Quiet Magic for Everyday Life

A write-up I did for a Thousand Thousand Islands game I never got to run. The magic is more oriented around everyday life (rattan puppets to tend crops, for example), so this was an experiment to see how I could supplement or even replace Vancian magic for it while still fitting into an old-school play structure. A PC probably wouldn’t know more than 1 or 2 or these, and they wouldn’t be restricted by class. They might even be built into items–you need a hairpin, necklace, tattoo, etc in order to cast them. Any charm that can be “used as a weapon” deals d6 damage, Save vs Spells to negate.

If you have ideas for charms of your own, I’d love to hear them.

D13 CHARMS

  1. Blade charm. You can slice things by tracing where you want to cut with your fingertip–a single slice as shallow or controlled as a razor or as deep as a single stroke with an exceptionally sharp cleaver. Can be used as a weapon.

  2. Hammer charm. You can strike anything in earshot with a hammer blow when you clap your hands–as gentle as a mallet tap or as forceful as the swing of a sledgehammer. Can be used as a weapon.

  3. Flint charm. Snap your fingers to ignite or extinguish a fist-sized flame in earshot. Can be used as a weapon.

  4. Breeze charm. Whistle to call up, change the direction of, or quell a stiff breeze or any weaker wind. Area of effect is earshot.

  5. Dead charm. If you cross your fingers, you don’t need to breathe.

  6. Cooking pot charm. If you mutter this song while cooking a meal, it produces twice as much food as it should (e.g. ingredients for soup for 2 will produce a pot of soup for 4).

  7. Oath Charm. If someone gives you one of their hairs as a token of a promise they make to you, you can braid it just so into a coil of thread. As long as it is whole, they are physically incapable of violating the letter of their agreement.

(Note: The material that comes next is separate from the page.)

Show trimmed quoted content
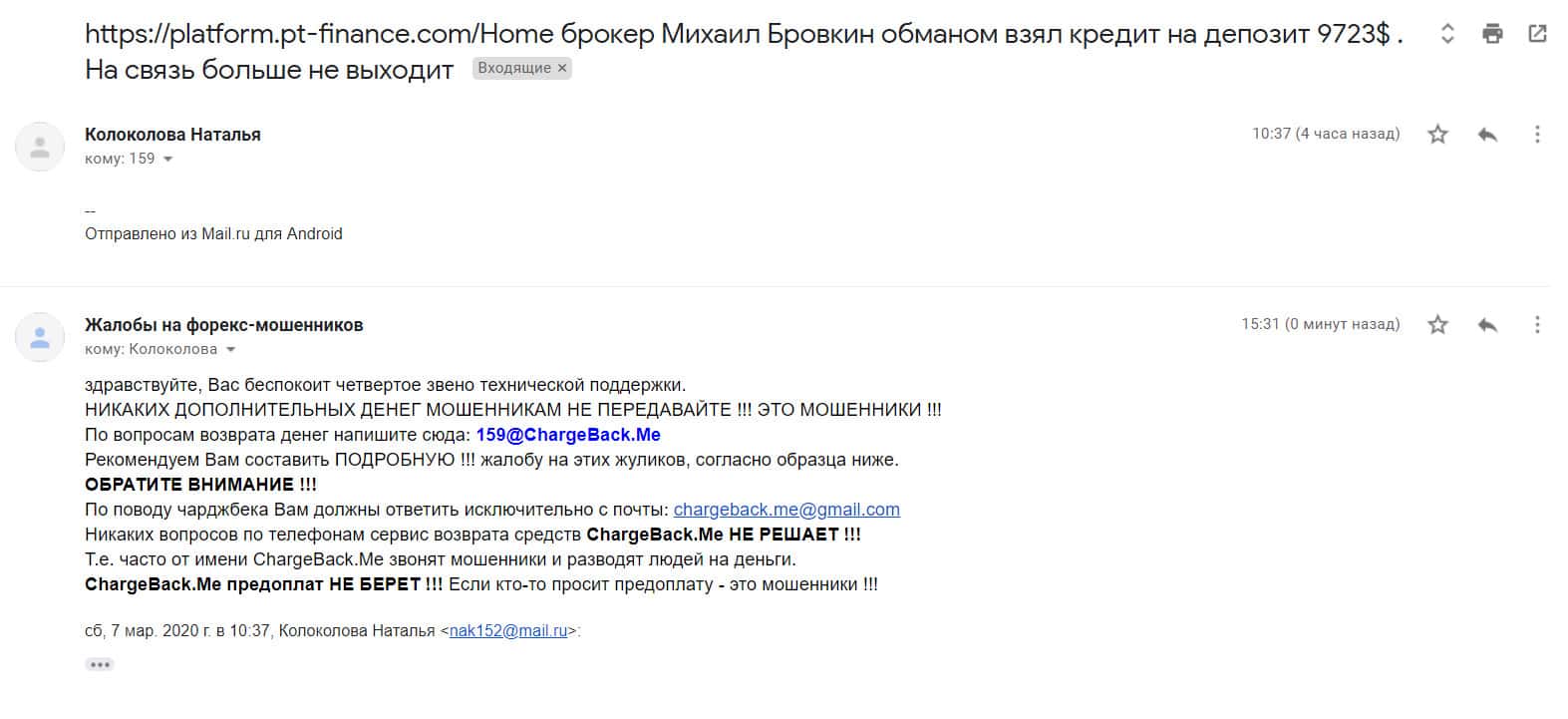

  8. Truth charm. If you put your hand over somebody’s heart while they speak, you can tell whether or not they are lying.

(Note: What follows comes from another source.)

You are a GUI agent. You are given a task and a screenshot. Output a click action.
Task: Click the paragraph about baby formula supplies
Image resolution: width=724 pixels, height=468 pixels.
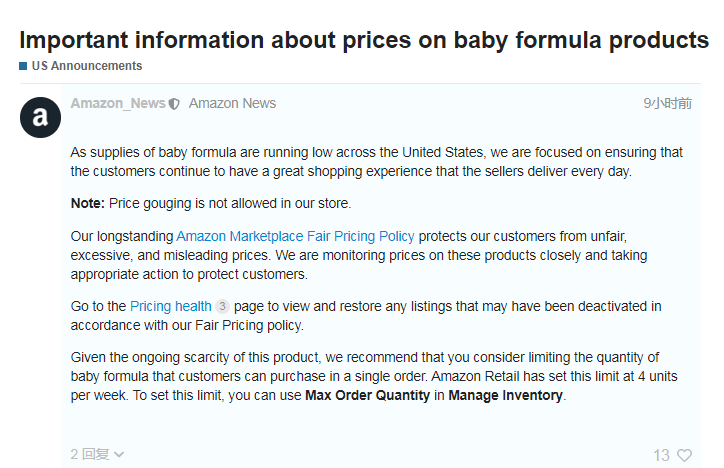point(376,162)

  9. Gossiper’s charm. If you start a rumor, it will spread like wildfire within the community you mentioned it within the week. Be careful though. It doesn’t necessarily make people believe the rumor, and it doesn’t keep people from tracing it back to you.

  10. Glue charm. If you hold two objects together and click your tongue, they become affixed to each other as if with superglue. Lasts until you touch them and click your tongue again.

  11. Burial charm. Once per day, you can converse with the ghost of any person whose funerary rites you conducted.

  12. Gambler’s charm. If you play a game of chance, the stakes and rules agreed to by all participants are ineluctable and inviolable.

  13. Dreamer’s charm. You have a dream-spirit familiar you can talk to through specular surfaces and in your sleep. It can visit and control the dreams of anyone whose reflection you have seen. It obeys the letter, but not always the intent, of your commands.

10 Likes

These are really nifty! Mind if I, uh, borrowed a few? Or all of them?

Compass charm. If you whistle a certain note, it’ll fly True North. If you whistle it backwards, you can get incredibly, impossibly lost, even when it would be impossible (consider: turn the corner while walking back to your prison cell, and suddenly…)

4 Likes

I love this kind of cozy, cottage-witch magic. One one side, it makes for interesting NPCs (like the village smith who has a necklace with the flint charm) and on the other it makes a Wizard’s spell look even more powerful.

2 Likes

These are great. They remind me somewhat of Bastard Magic - non-game-breaking effects which by they specificity encourage creative problem solving. Less of a ‘let us check our massive list of spells for the perfect one for this scenario’ and more of a ‘how can we bash the situation into a shape whereby we can use this spell to get us out of trouble’.

Our GM allowed us to include Bastard Magic in our 5e game and they’ve given the campaign far more fun moments than the standard Vancian array.